すぐさま歴史書を懐にしまい、小走りに部屋を後にした。
「以蔵!! いる?!」
言い終わるよりも先にスパーンと勢いよく襖を開ける。
「わっ!なんだ!いきなりっ!」
そこには、ふんどし姿の以蔵。
どうやら着替え中だったらしい。
だけど、そんなのに構っている場合ではない。
「今日って何月何日?!」
「はあ?!・・・7月10日だが・・・・」
キレながらも真面に返答するところが以蔵らしい。
7月10日・・・ってことは・・・
――――今日?!
小娘の顔はみるみると青ざめ、そしてくるりと以蔵に背を向けてバタバタと走り去って行った。
「おいっ!ちょっ!!何を考えているんだ!!・・・襖くらい閉めていけっ!!」
まったく。

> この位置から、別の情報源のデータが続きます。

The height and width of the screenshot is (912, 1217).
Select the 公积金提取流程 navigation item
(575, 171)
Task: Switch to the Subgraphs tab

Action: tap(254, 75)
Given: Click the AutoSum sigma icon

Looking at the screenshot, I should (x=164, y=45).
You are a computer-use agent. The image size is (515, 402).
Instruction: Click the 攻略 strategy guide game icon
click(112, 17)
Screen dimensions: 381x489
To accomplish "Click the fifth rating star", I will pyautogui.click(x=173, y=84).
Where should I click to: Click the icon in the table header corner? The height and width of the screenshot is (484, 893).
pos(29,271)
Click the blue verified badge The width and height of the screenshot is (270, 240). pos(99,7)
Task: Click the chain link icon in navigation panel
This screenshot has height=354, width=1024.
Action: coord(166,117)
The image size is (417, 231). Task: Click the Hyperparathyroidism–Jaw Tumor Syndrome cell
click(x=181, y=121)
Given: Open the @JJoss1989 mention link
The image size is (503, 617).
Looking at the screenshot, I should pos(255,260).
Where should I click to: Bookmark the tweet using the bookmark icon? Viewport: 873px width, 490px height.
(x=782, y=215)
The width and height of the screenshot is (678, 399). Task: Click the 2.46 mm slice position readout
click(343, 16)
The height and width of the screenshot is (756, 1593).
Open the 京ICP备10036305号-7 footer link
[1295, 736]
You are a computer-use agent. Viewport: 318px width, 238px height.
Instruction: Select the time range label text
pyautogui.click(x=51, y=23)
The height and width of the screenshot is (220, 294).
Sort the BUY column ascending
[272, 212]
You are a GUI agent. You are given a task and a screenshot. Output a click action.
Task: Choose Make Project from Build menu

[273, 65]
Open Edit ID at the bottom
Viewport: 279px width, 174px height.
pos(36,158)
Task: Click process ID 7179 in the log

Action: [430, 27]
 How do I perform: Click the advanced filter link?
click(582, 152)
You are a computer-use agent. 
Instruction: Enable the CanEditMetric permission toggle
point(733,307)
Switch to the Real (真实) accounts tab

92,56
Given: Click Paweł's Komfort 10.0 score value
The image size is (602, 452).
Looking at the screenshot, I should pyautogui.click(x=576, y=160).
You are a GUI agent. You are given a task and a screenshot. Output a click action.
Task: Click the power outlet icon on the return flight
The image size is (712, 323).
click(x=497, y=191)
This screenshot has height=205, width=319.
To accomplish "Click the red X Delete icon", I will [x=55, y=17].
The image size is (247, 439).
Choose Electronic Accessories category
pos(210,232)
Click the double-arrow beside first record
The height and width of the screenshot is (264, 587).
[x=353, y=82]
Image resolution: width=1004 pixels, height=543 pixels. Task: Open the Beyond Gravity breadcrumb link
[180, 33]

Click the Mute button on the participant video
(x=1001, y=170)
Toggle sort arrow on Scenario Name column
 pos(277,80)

あいつは一体何なんだ?!
仕方なく襖を閉めようと手を掛ける。
――― 殺気?!
すぐさま襖の影に身を潜めた。
(こ、この悍ましいほどの殺気は何だ?!)
以蔵の顔が引き締まる。
すぐさま刀を拾い上げて身構えた。
ふんどし姿で。
殺気の持ち主により、襖がするりと開けられる。
そしてその姿を確認し、以蔵の手からカタンと刀が落ちた。
「・・・先生?!」
廊下をたまたま通りかかった武市。
以蔵の姿を見るなり、眉間にシワを寄せた。
「今、小娘さんが真っ青な顔で走り去っていったが・・・・」
そこにはふんどし姿の以蔵・・・・
「おまえは・・・小娘さんに何を?」
恐ろしい程の殺気を放ち、以蔵を睨めつける。
「ちっ!!違うんです!!先生っ!!」
いらぬ疑いをかけられて、以蔵の寿命はきっと・・・いや確実に数時間短くなっただろう。